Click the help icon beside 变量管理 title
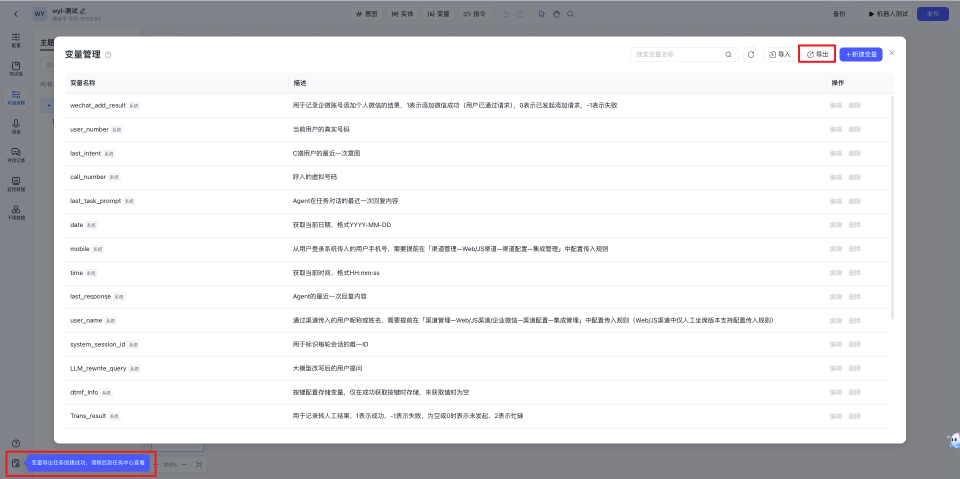960x479 pixels. coord(108,55)
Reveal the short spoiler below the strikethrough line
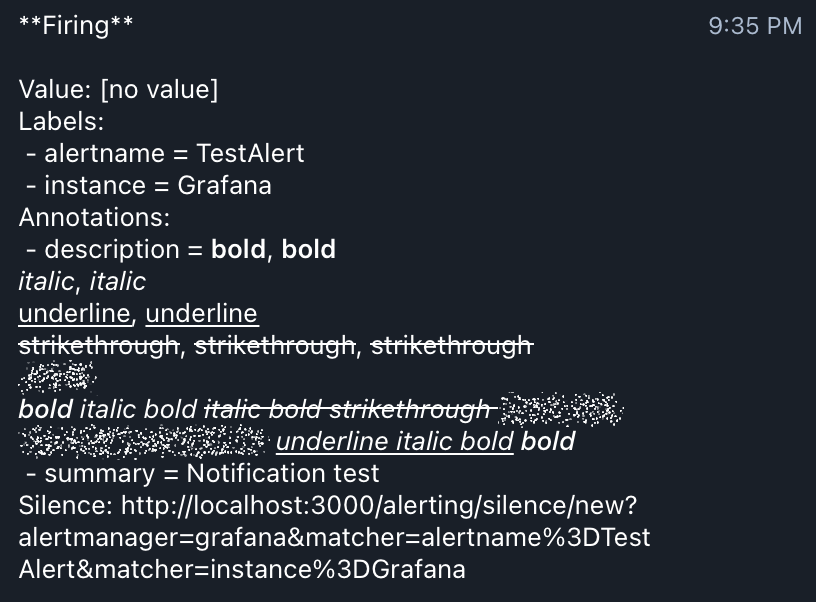Viewport: 816px width, 602px height. click(57, 377)
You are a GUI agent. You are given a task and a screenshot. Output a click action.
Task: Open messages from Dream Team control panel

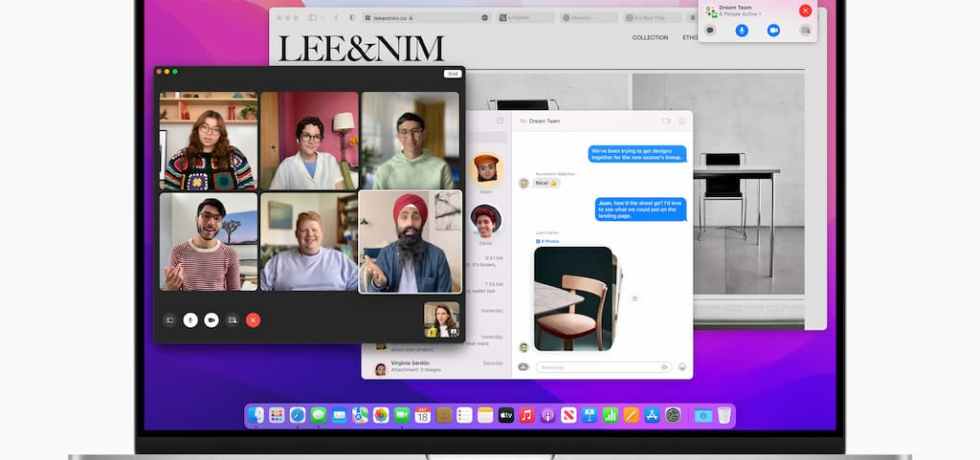point(710,31)
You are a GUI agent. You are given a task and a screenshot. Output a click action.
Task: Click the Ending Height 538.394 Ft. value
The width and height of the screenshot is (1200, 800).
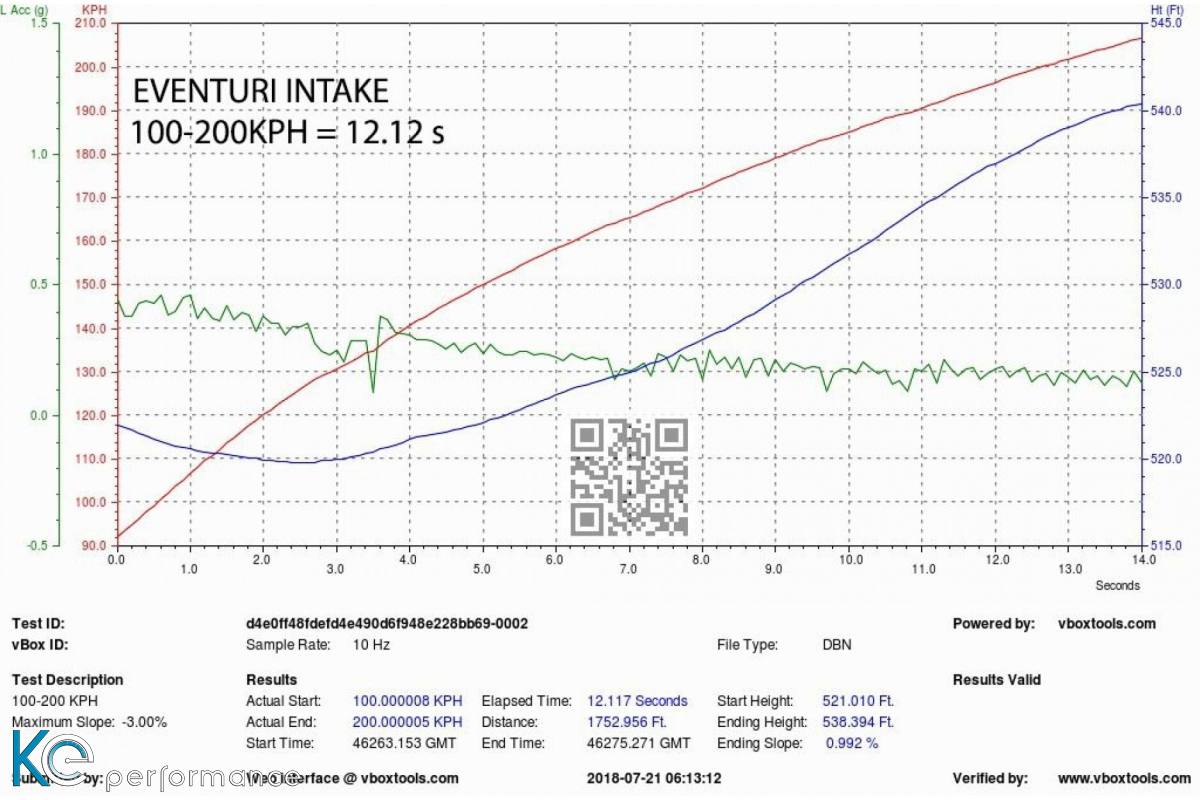tap(857, 722)
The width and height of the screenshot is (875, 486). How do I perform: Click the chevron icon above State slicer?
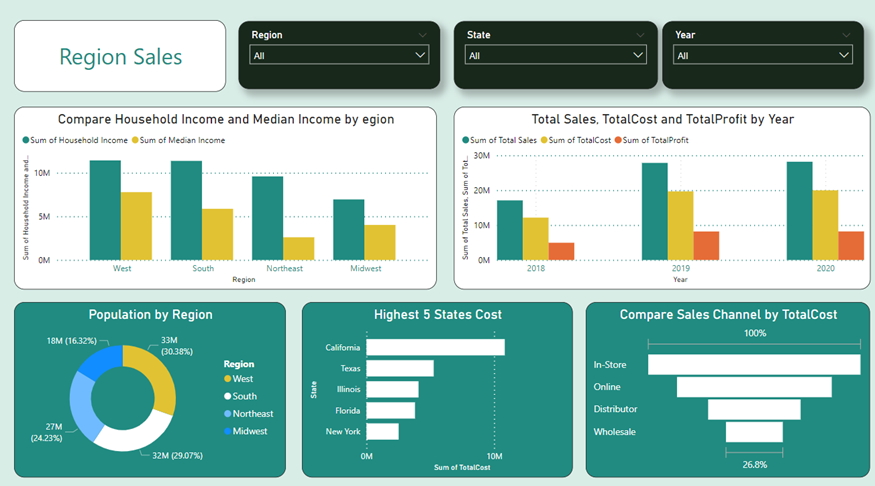click(x=639, y=35)
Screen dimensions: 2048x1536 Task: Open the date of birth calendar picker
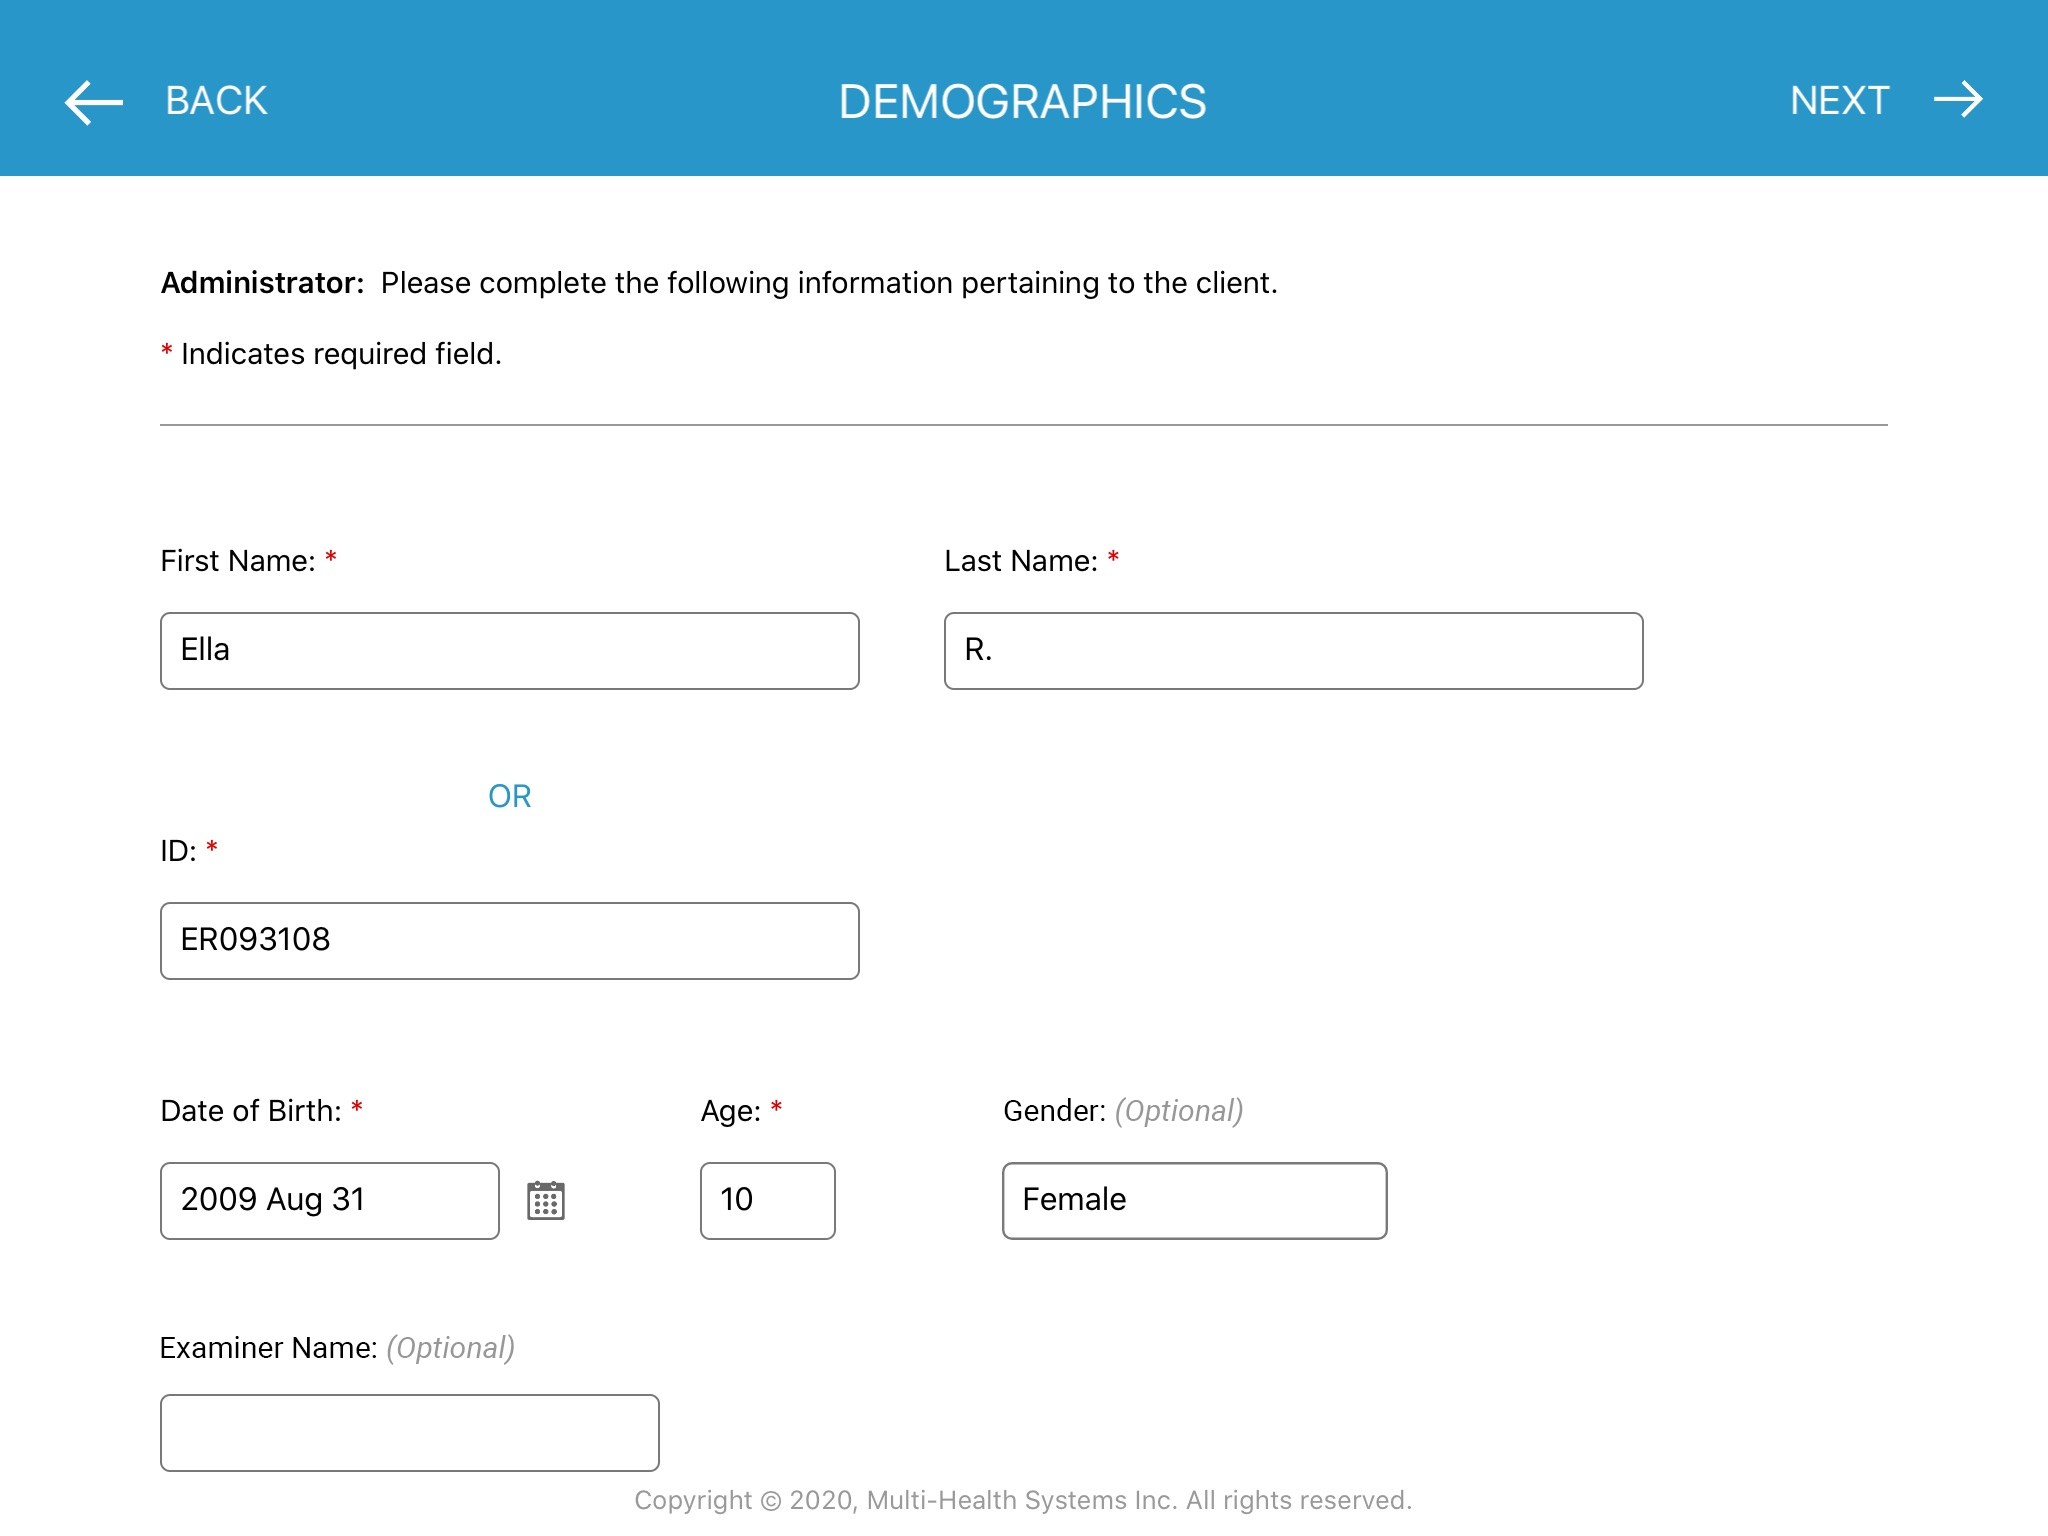545,1200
━━━━━━━━━━
● YOUR GOAL
Rewrite all of the records above, replacing every occurrence of "screenshot" with "screen image" and leaving everything else unchanged. Omit the pictures from your answer.

● WRITTEN ANSWER
Click the help icon beside 变量管理 title
960x479 pixels. coord(108,55)
Reveal the short spoiler below the strikethrough line
Viewport: 816px width, 602px height. click(57, 377)
You are a GUI agent. You are given a task and a screen image. Output a click action.
Task: Open messages from Dream Team control panel

point(710,31)
You are a GUI agent. You are given a task and a screen image. Output a click action.
Task: Click the Ending Height 538.394 Ft. value
The width and height of the screen image is (1200, 800).
tap(857, 722)
The width and height of the screen image is (875, 486). How do I perform: Click the chevron icon above State slicer?
click(x=639, y=35)
Screen dimensions: 2048x1536 Task: Open the date of birth calendar picker
545,1200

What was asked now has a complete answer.